DATA PROVIDED:
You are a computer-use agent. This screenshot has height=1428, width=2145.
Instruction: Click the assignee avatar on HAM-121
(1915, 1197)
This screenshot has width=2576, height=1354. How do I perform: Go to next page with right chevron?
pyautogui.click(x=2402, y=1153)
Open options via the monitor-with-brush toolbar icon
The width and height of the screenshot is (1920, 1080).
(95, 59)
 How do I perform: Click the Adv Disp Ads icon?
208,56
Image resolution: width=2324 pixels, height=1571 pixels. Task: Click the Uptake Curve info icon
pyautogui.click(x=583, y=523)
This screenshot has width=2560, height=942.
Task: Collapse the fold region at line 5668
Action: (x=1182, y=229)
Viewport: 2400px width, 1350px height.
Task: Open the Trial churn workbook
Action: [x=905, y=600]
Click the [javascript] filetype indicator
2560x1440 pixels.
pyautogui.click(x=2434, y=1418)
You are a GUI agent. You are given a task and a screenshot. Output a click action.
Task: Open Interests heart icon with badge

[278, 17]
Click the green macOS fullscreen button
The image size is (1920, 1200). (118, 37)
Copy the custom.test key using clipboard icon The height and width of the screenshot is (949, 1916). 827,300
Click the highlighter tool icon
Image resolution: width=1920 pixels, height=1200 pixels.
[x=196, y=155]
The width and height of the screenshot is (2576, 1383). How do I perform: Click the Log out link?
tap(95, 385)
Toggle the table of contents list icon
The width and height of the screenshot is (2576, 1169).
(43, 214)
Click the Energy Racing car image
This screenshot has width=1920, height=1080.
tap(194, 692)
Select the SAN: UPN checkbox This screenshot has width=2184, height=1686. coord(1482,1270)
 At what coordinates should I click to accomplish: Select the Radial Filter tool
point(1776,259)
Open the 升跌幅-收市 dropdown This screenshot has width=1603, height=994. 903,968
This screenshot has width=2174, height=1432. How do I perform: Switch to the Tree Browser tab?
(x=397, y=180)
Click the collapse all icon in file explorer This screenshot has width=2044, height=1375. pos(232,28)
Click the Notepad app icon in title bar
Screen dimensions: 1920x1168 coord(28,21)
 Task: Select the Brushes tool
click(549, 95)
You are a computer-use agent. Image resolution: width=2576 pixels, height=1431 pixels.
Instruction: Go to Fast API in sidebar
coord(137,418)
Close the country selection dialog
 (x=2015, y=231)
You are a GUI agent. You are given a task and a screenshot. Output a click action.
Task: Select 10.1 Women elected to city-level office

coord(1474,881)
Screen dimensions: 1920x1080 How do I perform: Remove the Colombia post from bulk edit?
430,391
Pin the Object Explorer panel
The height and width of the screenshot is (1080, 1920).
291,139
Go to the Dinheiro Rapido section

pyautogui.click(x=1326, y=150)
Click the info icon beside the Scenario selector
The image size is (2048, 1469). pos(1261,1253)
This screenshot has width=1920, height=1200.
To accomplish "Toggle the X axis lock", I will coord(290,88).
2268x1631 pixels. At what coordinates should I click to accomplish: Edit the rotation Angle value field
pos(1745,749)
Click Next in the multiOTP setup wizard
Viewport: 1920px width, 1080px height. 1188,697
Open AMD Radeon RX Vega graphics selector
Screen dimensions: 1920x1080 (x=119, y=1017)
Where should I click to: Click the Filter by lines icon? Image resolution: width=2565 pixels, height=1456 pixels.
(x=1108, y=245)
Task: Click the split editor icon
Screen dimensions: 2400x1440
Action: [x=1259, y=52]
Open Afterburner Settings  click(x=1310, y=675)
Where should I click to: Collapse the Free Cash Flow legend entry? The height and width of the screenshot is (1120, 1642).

YOUR INSTRUCTIONS: For this exercise, please copy exactly the lines from the one holding "Where should I click to: Click" through the end of the records, the first and last included.

RESULT FOR THIS EXERCISE:
Where should I click to: Click the Filter by lines icon? Image resolution: width=2565 pixels, height=1456 pixels.
(x=1108, y=245)
Task: Click the split editor icon
Screen dimensions: 2400x1440
Action: [x=1259, y=52]
Open Afterburner Settings  click(x=1310, y=675)
Where should I click to: Collapse the Free Cash Flow legend entry? The height and width of the screenshot is (1120, 1642).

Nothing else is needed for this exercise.